Project to focus on digitalisation of graduate research

Universities in Africa are still facing challenges in fully deploying digitalisation and the use of ICT in fulfilling their mandate, three years after they were involuntarily thrust into using the technology by the COVID-19 pandemic.

The universities are unable to fully deploy and take advantage of digitalisation and ICT to do teaching, research and even extension, mainly due to a lack of both the capacity and the skills they need to use the technologies effectively.

As a result, the institutions need all the support they can get from all partners and actors, both local and foreign, to help them leverage technology and catch up with the general trend of doing things remotely, said Kenya’s Moi University Vice-Chancellor Professor Isaac Kosgey.

“The COVID-19 pandemic had unprecedented effects on our African universities.
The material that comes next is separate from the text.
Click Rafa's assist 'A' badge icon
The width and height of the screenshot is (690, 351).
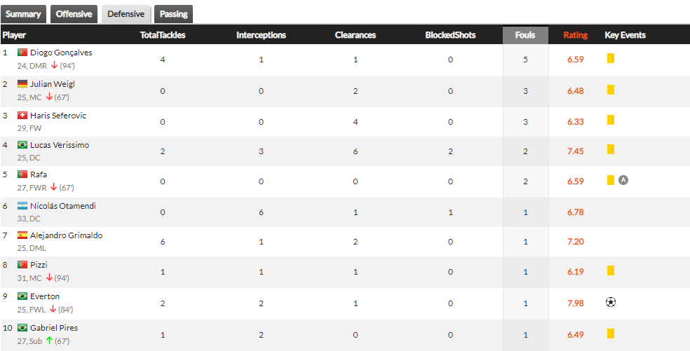(623, 180)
In nearly all African countries, universities were closed for several months, thus presenting difficulties to the core responsibilities of universities in teaching, research and extension. An important turning point has been the emergence of digitalisation and the use of ICTs in supporting teaching, research and even extension,” he noted.
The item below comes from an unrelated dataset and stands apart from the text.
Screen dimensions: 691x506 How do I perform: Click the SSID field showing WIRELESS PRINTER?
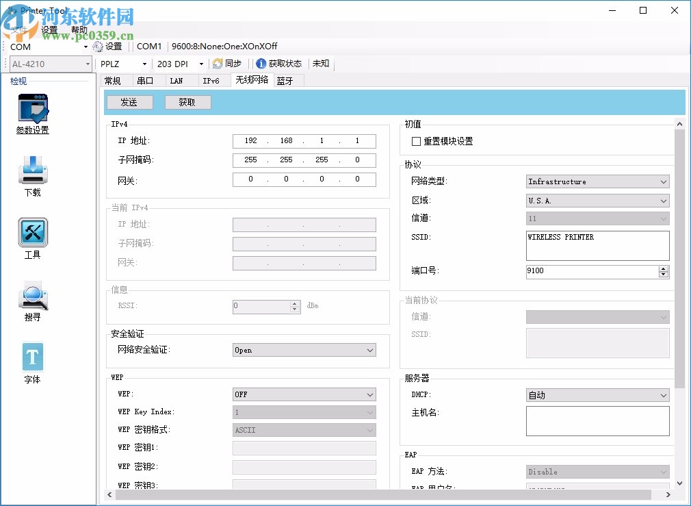coord(597,245)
This called for different international initiatives that could help universities more in enhancing their use of digital skills in teaching and learning, and at a pace with the rest of the global academic, he told an event to launch the European Union-funded Internationalisation and Digitalisation of Graduate Training and Research for the Attainment of African Regional and Global Development Goals (DigiGrad) project, in Eldoret, Kenya, on 11 May.

Internationalisation and digitalisation

Besides the lack of capacity for digitalisation, universities were also not faring well in postgraduate training and research, the institutions remaining largely focused on undergraduate training.
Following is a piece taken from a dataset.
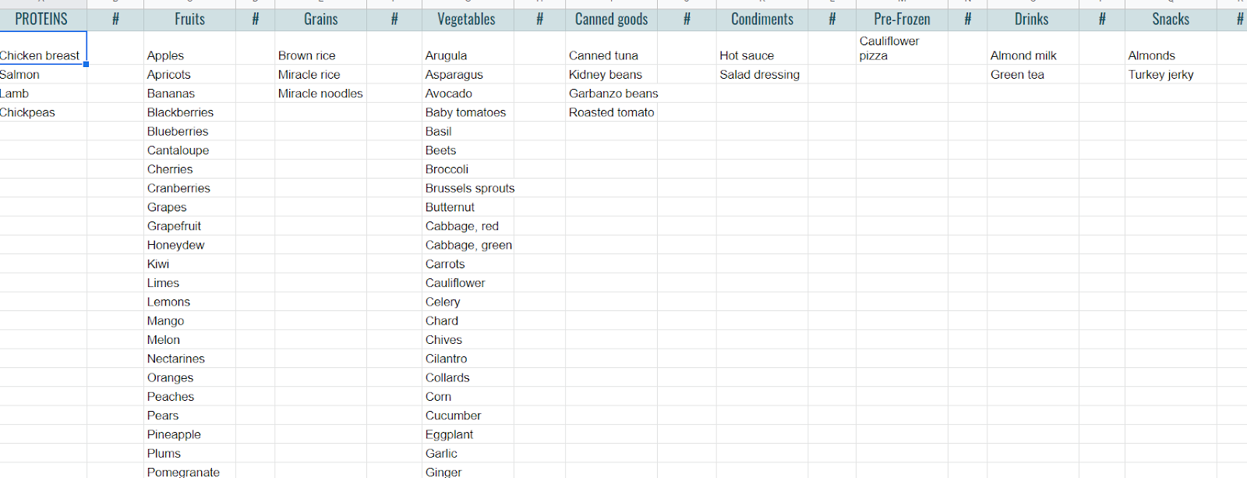Select the Fruits column header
This is despite increasing pressure on the institutions to become more responsive to emerging issues and problems faced by society at large.

“In recent years, and with the growing complexities of societal challenges and the need for interventions from universities, postgraduate training and research have, nevertheless, come to the centre stage,” he said in a speech at the event read by his deputy, Professor Kirimi Kiriamiti.

The DigiGrad project was, therefore, important, as it brought about internationalisation and digitalisation of postgraduate training which have become critical in our universities.

As with many universities in Africa, Moi University had benefited from internationalisation projects, including collaborations and partnerships through development of new infrastructure, human resource and research capacities, he further noted.

With its focus being harnessing the opportunities of internationalisation and digitalisation for enhanced quality of postgraduate training, DigiGrad was an initiative that sought to address some of the key challenges that our African universities face today, the vice-chancellor observed.

Funded under the European Union’s Erasmus+ programme to the tune of €625,000 (US$679,600) the initiative is a partnership between the Kenya-based African Network for the Internationalisation of Education (ANIE), and European higher education and research association Obreal Global.

Holistic approaches

It will support postgraduate training in eight African universities in Kenya, South Sudan, Burundi and Ghana. Also participating in the North-South project are four universities from the Netherlands, Italy, Belgium and Spain.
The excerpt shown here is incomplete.